US denies reaching deal with Turkey over Syria's Manbij

US says there is no deal over city in Syria's north, where Turkish army seeks to enter and US forces are present.

    Turkey, together with the opposition Free Syrian Army, launched in January a military operation in northwestern Syria [Anadolu]
    Turkey, together with the opposition Free Syrian Army, launched in January a military operation in northwestern Syria [Anadolu]

    The United States has denied Turkish claims that the two sides reached a deal over the city of Manbij in northern Syria, where US troops are present.

    Turkey seeks to expand its operation in Syria's northwestern Afrin region to other Kurdish-held areas further east, including Manbij, prompting fears for a possible confrontation with US troops stationed in the area.

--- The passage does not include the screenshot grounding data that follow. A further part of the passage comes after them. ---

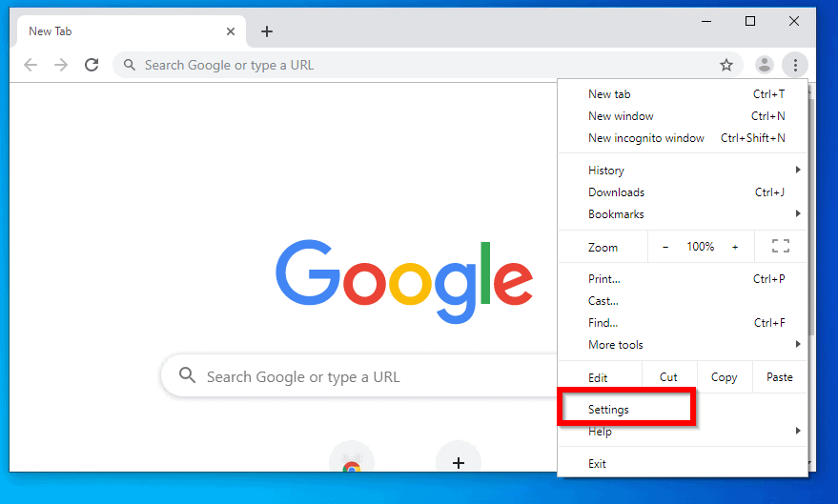This screenshot has width=838, height=504.
Task: Click the forward navigation arrow
Action: coord(61,65)

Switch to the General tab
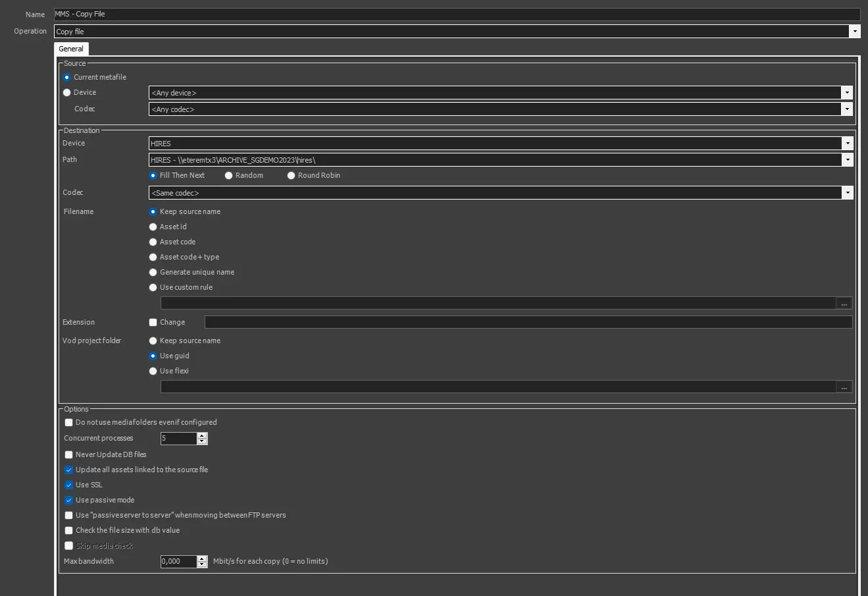click(71, 49)
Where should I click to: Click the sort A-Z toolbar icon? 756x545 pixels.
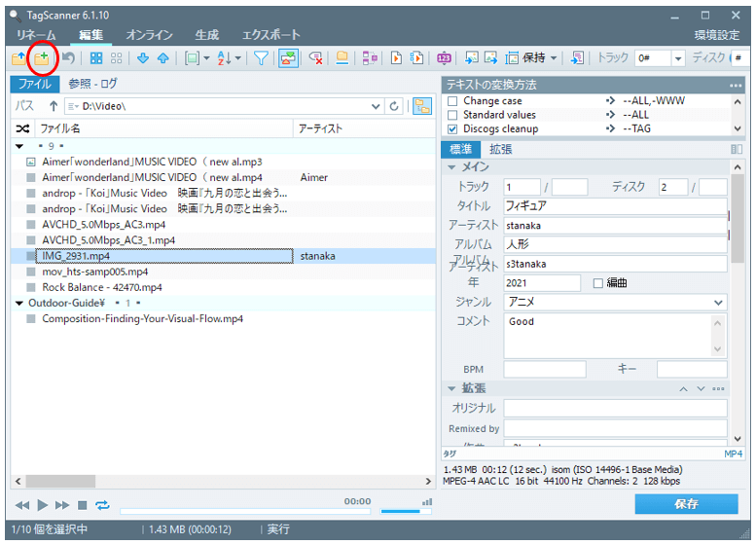[226, 58]
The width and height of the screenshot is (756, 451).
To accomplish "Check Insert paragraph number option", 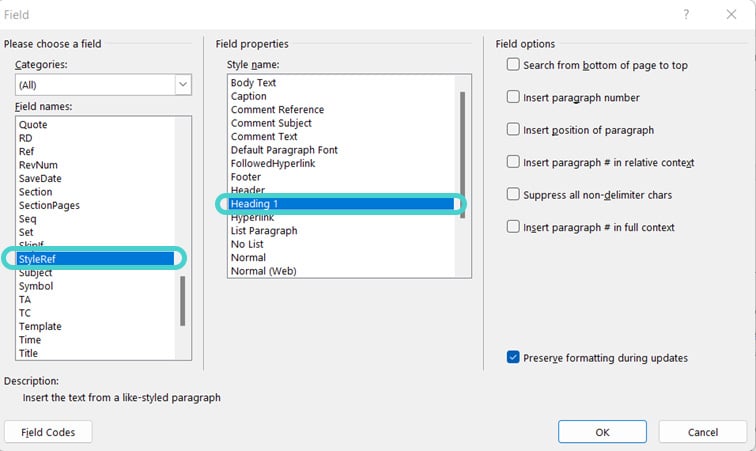I will click(x=514, y=98).
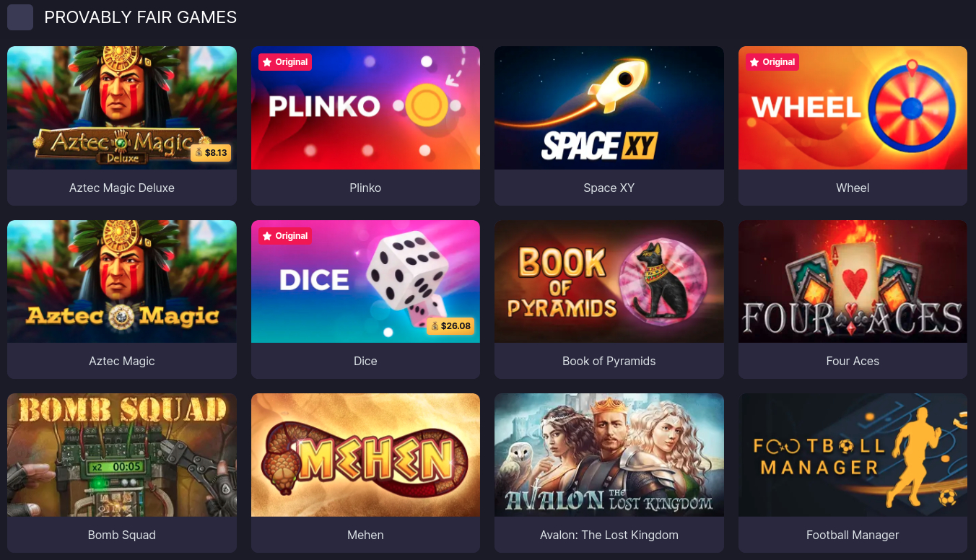Click the $26.08 jackpot tag on Dice
This screenshot has height=560, width=976.
pyautogui.click(x=451, y=326)
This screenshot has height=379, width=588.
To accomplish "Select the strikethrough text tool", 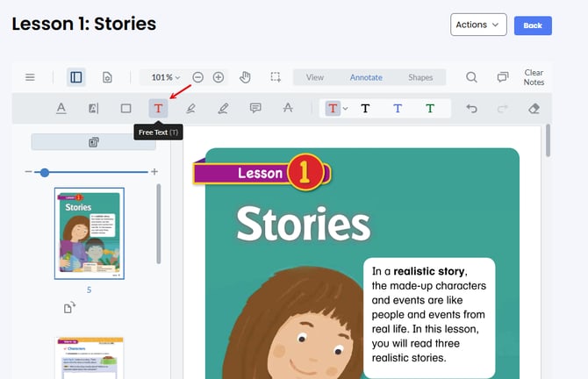I will coord(288,109).
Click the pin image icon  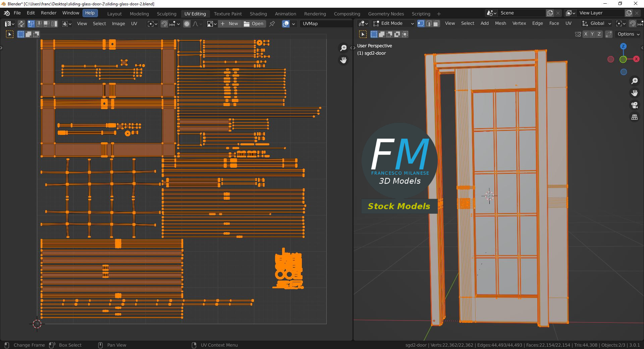coord(272,24)
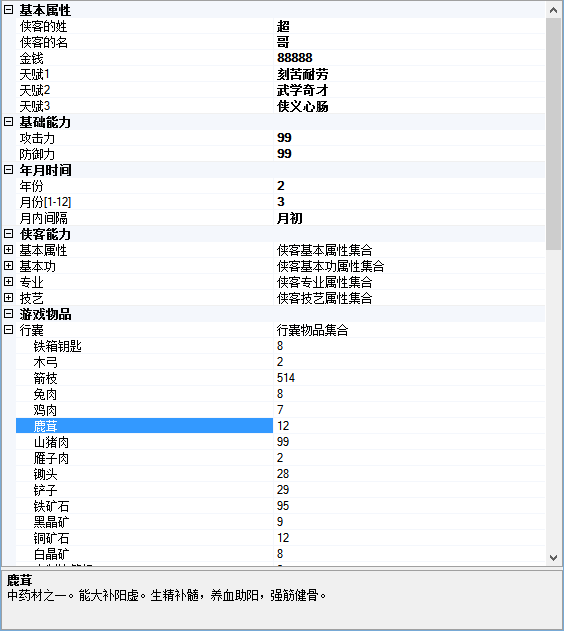Edit the 金钱 value 88888

pyautogui.click(x=410, y=58)
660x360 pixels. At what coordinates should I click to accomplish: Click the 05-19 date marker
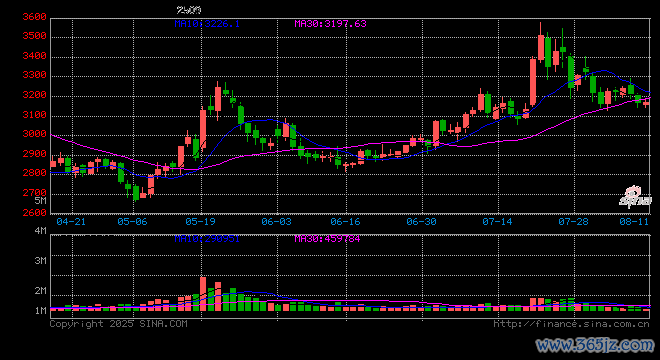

    Turkish presidential spokesperson Ibrahim Kalin told Al Jazeera on Monday that Ankara and Washington had reached a general agreement on Manbij and that the Turkish side is now waiting for its NATO ally to implement the deal.

    'Well, that's funny'


    Asked about Kalin's comments, US Department of State Spokesperson Heather Nauert said: "Well, that's funny, because no agreement has been reached."

    She also said that the US had nothing to announce about the resumption of talks on the issue. 

    President Recep Tayyip Erdogan announced on Monday Turkey's plans to extend the operation, a day after Turkish-led forces entered the city of Afrin virtually unopposed. 

    "We will continue this process until we entirely eliminate this corridor, including in Manbij, Ayn al-Arab, Tal Abyad, Ras al-Ayn and Qamishli," the Turkish leader said.

    Turkey, together with the opposition Free Syrian Army (FSA) rebels, launched a military operation into Afrin region in January to vanquish the US-backed Kurdish People's Protection Units (YPG) fighters, which it deems "terrorists" near its border.

    Expanding Turkey's military campaign into the much larger Kurdish-held territory further east would risk confronting troops of a NATO ally, the United States, that are deployed alongside a YPG-dominated force in northern Syria.

    Turkish authorities have described the stretch of northern Syria under Kurdish control as a "terror corridor" on the long southern border.

    Turkish frustration

    The YPG has been Washington's main ally against the Islamic State of Iraq and the Levant (ISIL, also known as ISIS) in Syria, in a partnership that has infuriated Turkey.


    Ankara considers the Kurdish Democratic Union Party (PYD) in Syria and its armed-wing YPG to be "terrorist groups" with ties to the banned Kurdistan Workers' Party (PKK).

    The PKK has waged a decades-long armed fight against the Turkish state that has killed tens of thousands of people.

    The YPG had come to control large swaths of northern Syria, including Afrin, in the course of the seven-year Syrian war

    It gained the territory after defeating the ISIL group while fighting in a US-backed rebel alliance called the Syrian Democratic Forces (SDF).

    Erdogan also said in his speech on Monday that Turkey would carry out an offensive against Kurdish fighters in northern Iraq if Baghdad does not clear the region of them, referring to the PKK presence there.